> Условие задания:
Перепишите строки начиная со строки с «Where should I» и заканчивая строкой с «coord(91,4)», заменив «Join tool» на «Merge tool». Картинки в ответ не включайте.

> Исходные данные:
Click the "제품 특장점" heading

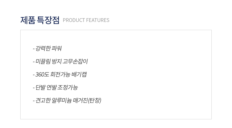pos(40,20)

* * *

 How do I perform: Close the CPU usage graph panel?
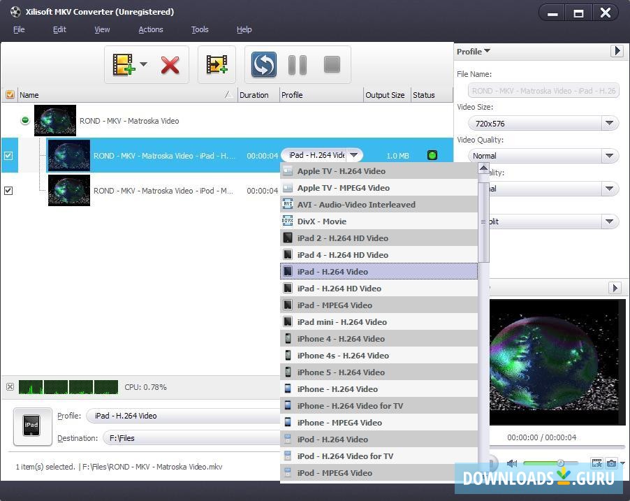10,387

--

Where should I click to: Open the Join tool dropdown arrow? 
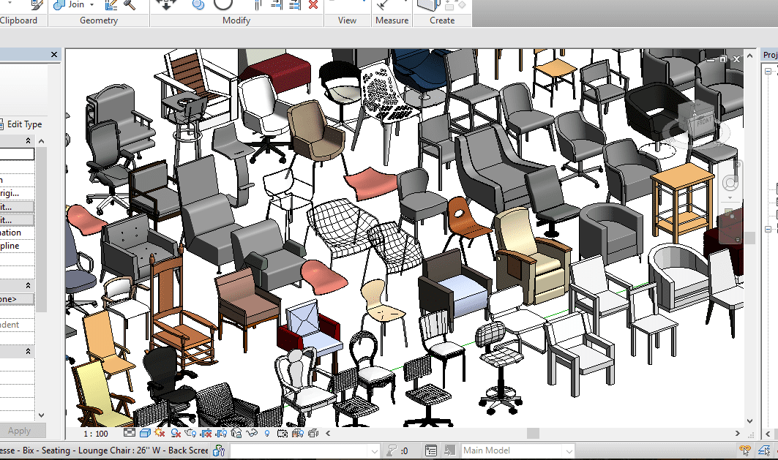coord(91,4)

> Письменное решение:
Where should I click to: Open the Merge tool dropdown arrow? 
coord(91,4)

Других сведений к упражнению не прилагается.